Python Forum
multiprocess hang when certain number is used in the program
Thread Rating:
  • 0 Vote(s) - 0 Average
  • 1
  • 2
  • 3
  • 4
  • 5
multiprocess hang when certain number is used in the program
#1
Hi, I am a python beginner, I am starting to learn multiprocessing. I have created this program to simply calculate the squares of a big list of numbers.

The program takes a start_number and a end_number, separates the numbers into groups, then uses multiprocessing to calculate the results.

Each process puts the results in a List, and form a dictionary with their sequence number as key, then put into a Queue.

At the end, the program then combine the results as a list and print out the result list.



The program works fine with the start_number = 1, and end_number = any number between 1 to 12_998.

However, the program does not work when end_number = 12,999. It may work with certain end_number and not others passing 12_999. For example it works with 13_000 thru 13_005 but not 13_006 and not 13_007. It works with 13_008 thru 13_012 but not 13_013 ..... and so on.
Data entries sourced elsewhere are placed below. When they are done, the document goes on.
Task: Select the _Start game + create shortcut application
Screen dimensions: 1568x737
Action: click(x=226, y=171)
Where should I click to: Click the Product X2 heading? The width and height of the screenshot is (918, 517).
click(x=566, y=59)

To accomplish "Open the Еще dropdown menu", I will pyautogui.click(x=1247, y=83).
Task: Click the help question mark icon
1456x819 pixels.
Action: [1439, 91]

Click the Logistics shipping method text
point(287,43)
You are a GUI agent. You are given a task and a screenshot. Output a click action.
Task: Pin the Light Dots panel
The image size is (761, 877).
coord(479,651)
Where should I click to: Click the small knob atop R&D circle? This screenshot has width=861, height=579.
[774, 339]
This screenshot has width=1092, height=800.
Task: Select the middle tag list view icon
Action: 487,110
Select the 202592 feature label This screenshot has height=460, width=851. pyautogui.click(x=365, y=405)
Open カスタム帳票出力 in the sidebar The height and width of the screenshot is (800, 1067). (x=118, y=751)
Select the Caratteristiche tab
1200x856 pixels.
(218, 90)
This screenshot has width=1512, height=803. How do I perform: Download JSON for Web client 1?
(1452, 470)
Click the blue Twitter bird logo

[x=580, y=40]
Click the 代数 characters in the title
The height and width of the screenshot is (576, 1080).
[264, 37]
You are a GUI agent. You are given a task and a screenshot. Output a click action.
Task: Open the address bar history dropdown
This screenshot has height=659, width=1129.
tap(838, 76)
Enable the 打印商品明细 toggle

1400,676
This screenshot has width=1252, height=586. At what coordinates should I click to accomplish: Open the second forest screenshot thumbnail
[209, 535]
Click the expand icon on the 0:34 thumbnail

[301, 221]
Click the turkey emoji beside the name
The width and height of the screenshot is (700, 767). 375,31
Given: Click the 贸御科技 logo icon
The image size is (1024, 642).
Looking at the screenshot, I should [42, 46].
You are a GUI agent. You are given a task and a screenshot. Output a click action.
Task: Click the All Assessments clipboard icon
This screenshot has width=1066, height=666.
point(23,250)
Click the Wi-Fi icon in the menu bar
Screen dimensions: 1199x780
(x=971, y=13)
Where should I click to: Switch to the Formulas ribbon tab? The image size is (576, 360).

I have tried running the same program in different computers with different CPU counts, and both windows and linux. The results are the same. I am using python 3.6.9

I have learned later that multiprocess.Pool is easier to use in this scenario. But I am interested to know what was wrong with my multiprocess.Process program, if anyone is kind enough to have a look.

Thank you.

-----------------
My codes:
-----------------
# This program hang when end number = 12_999 , 13_006, 13_007, 13_013.. etc
from multiprocessing import Process, Queue
from multiprocessing import log_to_stderr, get_logger


# divide the range of numbers into groups. so that each group can be processed with different Process. 
def dividegroup(minno, maxno, nof_groups):
    
    total_range = maxno - minno + 1
    remain = total_range % nof_groups
    group_range = total_range // nof_groups

    print(total_range, group_range, remain)

    lof_groups = []
    
    for i in range(nof_groups):
        lof_groups.append( range( minno + (i * group_range), minno + ((i + 1) * group_range )))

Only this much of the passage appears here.